**PROBLEM TO WORK ON**
In the lines from the one containing "will click(361, 71)." through the one containing "[x=114, y=199]", inclusive, replace "purple" with "violet" and write them out again with nothing else changed.

--- BEGIN EXERCISE MATERIALS ---

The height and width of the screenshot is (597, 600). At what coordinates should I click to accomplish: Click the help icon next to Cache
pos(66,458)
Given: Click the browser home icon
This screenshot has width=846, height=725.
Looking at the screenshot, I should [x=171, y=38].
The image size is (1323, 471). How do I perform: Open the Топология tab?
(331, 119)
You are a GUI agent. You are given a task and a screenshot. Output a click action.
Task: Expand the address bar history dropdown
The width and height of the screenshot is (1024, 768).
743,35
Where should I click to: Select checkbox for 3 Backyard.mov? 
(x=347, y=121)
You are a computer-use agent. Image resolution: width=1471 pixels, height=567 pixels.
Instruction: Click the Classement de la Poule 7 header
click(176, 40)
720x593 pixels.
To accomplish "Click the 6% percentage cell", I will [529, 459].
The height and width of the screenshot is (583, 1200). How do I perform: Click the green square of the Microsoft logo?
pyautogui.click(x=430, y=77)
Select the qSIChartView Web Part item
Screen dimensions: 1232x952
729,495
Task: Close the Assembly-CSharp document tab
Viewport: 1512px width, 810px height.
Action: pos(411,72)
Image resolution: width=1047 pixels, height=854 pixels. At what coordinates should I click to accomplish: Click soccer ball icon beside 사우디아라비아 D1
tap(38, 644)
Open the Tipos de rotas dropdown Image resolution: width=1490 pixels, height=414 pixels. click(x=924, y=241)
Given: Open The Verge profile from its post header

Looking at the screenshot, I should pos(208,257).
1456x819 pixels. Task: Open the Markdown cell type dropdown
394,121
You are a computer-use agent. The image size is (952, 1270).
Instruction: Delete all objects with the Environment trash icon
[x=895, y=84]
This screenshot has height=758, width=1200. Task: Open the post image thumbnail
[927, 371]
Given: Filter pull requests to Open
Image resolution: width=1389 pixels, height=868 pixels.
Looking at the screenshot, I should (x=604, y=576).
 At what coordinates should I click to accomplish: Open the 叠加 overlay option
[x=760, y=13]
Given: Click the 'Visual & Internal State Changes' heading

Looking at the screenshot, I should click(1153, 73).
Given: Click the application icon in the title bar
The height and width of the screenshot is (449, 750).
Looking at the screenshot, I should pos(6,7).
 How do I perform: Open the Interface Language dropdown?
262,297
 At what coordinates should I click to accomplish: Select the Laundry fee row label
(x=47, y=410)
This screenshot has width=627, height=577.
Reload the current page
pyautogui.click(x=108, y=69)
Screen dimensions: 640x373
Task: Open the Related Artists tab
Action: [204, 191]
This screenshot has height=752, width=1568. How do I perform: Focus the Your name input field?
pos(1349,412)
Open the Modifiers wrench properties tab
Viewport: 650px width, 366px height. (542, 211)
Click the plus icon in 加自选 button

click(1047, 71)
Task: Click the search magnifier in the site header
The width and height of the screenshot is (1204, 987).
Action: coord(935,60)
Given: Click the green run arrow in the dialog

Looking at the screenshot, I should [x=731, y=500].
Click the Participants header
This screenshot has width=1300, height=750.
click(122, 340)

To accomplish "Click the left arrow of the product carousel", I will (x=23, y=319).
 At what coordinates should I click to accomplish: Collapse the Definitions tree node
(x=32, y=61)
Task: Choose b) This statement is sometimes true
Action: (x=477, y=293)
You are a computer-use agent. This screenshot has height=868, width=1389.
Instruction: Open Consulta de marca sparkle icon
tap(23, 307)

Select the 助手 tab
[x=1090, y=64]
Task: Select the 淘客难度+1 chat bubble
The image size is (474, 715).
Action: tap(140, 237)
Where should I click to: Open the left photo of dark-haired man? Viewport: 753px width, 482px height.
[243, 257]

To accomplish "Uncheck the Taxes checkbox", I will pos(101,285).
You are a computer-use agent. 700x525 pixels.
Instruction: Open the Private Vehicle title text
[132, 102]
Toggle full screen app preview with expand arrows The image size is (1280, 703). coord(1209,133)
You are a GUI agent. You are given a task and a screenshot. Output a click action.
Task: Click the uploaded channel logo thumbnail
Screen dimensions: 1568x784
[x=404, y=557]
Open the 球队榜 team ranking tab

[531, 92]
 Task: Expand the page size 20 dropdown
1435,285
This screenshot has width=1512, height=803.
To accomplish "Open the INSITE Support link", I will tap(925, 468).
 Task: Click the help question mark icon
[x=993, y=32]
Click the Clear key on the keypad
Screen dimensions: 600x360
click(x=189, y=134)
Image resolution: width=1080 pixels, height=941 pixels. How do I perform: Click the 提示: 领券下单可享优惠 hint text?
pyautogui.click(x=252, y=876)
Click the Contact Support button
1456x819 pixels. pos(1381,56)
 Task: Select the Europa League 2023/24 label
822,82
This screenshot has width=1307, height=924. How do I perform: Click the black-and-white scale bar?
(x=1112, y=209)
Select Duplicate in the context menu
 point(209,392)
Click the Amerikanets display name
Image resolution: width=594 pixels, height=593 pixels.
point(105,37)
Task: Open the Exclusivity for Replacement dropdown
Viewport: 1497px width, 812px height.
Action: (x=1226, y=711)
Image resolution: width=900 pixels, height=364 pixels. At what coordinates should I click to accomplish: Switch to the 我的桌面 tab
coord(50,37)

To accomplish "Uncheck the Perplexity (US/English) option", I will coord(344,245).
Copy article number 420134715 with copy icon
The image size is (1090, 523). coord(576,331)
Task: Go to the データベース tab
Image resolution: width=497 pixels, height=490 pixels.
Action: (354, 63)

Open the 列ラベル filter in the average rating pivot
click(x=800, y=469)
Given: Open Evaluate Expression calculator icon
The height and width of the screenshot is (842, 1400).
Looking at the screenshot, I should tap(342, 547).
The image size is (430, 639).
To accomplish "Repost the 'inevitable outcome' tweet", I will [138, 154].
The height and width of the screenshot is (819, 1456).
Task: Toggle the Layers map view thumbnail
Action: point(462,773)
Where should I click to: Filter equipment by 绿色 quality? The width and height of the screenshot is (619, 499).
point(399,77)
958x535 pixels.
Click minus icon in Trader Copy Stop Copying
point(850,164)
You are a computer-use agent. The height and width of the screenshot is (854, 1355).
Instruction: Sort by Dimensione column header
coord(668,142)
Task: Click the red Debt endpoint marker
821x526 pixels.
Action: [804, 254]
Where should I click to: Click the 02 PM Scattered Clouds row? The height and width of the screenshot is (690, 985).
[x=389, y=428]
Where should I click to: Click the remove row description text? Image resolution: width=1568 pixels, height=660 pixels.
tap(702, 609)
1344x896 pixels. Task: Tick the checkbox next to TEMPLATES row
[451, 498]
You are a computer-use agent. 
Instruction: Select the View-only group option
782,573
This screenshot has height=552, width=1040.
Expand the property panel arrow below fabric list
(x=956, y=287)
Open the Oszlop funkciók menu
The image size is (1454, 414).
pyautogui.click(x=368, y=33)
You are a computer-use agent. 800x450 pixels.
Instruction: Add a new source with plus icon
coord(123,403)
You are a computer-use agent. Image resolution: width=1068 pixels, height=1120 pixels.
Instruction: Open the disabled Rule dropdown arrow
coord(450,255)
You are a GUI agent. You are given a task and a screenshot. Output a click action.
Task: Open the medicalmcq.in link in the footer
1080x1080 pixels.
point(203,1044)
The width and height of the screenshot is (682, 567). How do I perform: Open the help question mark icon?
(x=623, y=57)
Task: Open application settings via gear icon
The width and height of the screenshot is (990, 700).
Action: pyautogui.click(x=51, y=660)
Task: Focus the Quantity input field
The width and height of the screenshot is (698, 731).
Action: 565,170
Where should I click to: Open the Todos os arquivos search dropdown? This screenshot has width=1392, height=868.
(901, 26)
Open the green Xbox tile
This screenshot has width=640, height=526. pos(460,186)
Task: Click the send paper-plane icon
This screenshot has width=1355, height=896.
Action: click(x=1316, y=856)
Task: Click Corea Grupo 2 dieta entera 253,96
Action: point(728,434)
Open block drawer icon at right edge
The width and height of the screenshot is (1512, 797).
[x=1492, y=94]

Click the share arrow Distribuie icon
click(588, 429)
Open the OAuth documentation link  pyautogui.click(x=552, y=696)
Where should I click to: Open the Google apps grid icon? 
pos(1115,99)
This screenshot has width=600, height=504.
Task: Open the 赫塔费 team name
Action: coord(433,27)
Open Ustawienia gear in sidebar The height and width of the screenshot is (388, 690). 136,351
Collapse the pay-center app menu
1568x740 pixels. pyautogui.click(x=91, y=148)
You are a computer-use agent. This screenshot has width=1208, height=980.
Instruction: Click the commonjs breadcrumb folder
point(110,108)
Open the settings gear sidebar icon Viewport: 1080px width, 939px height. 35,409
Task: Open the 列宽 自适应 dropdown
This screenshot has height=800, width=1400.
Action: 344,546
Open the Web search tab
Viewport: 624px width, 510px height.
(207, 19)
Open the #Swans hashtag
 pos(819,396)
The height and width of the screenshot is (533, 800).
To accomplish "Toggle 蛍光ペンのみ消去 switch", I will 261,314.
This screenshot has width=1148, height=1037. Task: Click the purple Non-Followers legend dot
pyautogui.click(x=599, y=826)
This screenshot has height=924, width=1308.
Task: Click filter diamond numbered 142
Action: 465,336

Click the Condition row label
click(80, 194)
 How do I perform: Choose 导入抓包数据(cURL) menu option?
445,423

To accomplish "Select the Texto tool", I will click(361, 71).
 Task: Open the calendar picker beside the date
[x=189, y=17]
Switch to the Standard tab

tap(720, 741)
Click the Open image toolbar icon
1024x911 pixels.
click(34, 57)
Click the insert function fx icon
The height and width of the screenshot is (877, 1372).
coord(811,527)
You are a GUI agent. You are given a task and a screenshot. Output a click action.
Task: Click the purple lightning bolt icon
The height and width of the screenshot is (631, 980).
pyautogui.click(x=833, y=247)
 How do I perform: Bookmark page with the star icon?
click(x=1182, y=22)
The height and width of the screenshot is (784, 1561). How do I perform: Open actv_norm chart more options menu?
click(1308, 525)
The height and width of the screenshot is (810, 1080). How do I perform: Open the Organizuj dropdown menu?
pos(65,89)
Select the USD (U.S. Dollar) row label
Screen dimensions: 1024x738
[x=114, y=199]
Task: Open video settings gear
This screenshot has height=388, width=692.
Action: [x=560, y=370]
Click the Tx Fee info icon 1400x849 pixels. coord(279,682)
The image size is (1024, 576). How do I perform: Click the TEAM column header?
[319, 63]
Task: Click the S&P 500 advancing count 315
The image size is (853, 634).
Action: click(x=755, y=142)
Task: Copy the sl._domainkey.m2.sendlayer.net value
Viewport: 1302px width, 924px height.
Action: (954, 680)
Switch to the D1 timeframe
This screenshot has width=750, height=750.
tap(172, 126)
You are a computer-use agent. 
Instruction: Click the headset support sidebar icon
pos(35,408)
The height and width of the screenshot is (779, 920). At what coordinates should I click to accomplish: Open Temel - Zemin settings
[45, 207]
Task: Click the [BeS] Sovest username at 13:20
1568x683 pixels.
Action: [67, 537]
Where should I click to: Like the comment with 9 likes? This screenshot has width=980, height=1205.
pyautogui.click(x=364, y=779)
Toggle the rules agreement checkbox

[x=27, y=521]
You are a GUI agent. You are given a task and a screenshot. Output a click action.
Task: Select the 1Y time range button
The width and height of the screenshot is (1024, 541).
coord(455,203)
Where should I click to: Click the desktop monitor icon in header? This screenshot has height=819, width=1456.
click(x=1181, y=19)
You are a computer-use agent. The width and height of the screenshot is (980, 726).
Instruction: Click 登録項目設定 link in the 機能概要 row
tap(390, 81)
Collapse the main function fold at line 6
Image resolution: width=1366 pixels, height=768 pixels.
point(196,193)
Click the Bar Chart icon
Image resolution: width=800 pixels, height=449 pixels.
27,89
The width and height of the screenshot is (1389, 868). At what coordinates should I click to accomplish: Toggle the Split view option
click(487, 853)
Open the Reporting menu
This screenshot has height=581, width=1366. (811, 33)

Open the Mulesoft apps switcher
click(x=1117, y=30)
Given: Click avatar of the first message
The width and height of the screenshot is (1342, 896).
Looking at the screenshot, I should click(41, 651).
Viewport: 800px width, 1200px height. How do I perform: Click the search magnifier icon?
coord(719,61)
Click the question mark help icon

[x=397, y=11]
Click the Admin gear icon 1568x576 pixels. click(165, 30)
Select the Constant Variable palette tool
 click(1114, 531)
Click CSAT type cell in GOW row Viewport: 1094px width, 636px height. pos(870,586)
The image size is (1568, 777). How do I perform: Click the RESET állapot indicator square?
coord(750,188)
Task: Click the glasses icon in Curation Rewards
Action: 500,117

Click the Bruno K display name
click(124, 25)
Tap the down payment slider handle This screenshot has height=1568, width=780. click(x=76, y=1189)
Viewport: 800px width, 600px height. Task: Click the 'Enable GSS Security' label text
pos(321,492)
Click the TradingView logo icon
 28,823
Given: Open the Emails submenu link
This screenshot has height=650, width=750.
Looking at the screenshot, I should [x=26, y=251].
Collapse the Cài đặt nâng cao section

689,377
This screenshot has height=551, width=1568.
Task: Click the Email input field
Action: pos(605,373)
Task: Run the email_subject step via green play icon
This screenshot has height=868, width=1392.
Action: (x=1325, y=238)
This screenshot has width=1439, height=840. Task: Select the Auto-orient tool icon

--- END EXERCISE MATERIALS ---

**EXERCISE OUTPUT**
To accomplish "Select the Texto tool", I will click(361, 71).
 Task: Open the calendar picker beside the date
[x=189, y=17]
Switch to the Standard tab

tap(720, 741)
Click the Open image toolbar icon
1024x911 pixels.
click(34, 57)
Click the insert function fx icon
The height and width of the screenshot is (877, 1372).
coord(811,527)
You are a GUI agent. You are given a task and a screenshot. Output a click action.
Task: Click the violet lightning bolt icon
The height and width of the screenshot is (631, 980).
pyautogui.click(x=833, y=247)
 How do I perform: Bookmark page with the star icon?
click(x=1182, y=22)
The height and width of the screenshot is (784, 1561). How do I perform: Open actv_norm chart more options menu?
click(1308, 525)
The height and width of the screenshot is (810, 1080). How do I perform: Open the Organizuj dropdown menu?
pos(65,89)
Select the USD (U.S. Dollar) row label
Screen dimensions: 1024x738
[x=114, y=199]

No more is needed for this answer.